[Task inputs]:
-- Opening Marker --
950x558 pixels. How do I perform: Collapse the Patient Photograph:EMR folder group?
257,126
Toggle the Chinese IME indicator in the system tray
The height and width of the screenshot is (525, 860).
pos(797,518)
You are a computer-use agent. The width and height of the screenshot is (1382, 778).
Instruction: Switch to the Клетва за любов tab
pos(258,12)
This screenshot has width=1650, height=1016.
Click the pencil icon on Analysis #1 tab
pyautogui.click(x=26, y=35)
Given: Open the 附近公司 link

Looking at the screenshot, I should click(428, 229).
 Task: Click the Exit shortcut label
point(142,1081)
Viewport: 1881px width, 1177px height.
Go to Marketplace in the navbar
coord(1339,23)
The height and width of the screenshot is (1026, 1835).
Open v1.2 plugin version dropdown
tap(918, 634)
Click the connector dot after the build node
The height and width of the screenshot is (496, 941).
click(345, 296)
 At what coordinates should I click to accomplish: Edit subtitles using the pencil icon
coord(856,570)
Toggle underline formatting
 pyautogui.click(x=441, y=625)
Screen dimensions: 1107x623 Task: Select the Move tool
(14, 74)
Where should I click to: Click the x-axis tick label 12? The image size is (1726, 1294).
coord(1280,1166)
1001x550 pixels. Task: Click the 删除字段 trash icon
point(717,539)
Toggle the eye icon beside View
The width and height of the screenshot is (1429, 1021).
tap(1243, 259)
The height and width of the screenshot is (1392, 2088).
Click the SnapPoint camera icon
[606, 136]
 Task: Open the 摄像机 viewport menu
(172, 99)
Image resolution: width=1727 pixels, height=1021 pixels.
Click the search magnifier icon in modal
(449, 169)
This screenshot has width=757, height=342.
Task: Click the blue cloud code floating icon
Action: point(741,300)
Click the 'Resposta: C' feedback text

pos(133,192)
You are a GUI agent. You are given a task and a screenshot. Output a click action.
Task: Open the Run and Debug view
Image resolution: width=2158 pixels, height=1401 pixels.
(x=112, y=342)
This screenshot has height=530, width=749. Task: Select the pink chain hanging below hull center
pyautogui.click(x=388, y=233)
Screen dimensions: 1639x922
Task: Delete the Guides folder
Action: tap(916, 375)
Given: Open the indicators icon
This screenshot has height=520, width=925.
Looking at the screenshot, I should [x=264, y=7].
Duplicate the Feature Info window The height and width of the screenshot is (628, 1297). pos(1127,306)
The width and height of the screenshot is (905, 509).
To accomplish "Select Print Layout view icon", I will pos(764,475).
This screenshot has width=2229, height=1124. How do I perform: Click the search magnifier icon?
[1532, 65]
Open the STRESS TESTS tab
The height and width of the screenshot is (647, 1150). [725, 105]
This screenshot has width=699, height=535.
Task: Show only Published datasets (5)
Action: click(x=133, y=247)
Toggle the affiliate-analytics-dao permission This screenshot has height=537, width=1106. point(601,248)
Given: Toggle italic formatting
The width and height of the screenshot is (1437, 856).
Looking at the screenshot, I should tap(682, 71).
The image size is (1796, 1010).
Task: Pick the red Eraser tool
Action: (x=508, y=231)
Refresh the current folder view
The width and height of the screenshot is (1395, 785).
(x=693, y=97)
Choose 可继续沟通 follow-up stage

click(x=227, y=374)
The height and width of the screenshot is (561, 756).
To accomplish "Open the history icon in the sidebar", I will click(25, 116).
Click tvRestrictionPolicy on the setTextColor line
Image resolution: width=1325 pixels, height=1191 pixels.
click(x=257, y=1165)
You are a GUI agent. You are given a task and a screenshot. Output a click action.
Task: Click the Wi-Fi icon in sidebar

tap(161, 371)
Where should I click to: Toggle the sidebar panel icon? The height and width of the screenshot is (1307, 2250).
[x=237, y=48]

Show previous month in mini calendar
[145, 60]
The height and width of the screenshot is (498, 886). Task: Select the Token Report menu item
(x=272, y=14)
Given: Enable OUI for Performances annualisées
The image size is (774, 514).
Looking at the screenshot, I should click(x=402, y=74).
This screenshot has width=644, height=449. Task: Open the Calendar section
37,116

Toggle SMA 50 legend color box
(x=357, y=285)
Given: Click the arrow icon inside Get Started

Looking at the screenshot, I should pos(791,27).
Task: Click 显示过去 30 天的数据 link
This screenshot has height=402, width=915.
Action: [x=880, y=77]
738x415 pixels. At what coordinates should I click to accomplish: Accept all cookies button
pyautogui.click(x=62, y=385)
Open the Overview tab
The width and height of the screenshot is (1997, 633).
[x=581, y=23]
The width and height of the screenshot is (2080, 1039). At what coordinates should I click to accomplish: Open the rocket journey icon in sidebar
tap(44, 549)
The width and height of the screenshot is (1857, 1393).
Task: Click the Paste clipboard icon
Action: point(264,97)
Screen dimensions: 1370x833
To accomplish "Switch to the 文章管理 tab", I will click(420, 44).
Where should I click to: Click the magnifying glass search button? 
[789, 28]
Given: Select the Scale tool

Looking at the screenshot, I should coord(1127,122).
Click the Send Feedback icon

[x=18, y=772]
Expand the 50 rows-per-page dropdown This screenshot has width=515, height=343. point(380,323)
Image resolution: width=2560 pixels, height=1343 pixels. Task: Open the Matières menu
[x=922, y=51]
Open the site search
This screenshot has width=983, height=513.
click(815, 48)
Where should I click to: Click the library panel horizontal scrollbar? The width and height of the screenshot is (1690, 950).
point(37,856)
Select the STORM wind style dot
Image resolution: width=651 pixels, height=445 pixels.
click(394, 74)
-- Closing Marker --
[Your objective]:
Take the lines from the first line of the listing to the line containing "This screenshot has width=1650, height=1016.". Please print them exactly, ends included, with nothing else.

[Solution to this problem]:
950x558 pixels. How do I perform: Collapse the Patient Photograph:EMR folder group?
257,126
Toggle the Chinese IME indicator in the system tray
The height and width of the screenshot is (525, 860).
pos(797,518)
You are a computer-use agent. The width and height of the screenshot is (1382, 778).
Instruction: Switch to the Клетва за любов tab
pos(258,12)
This screenshot has width=1650, height=1016.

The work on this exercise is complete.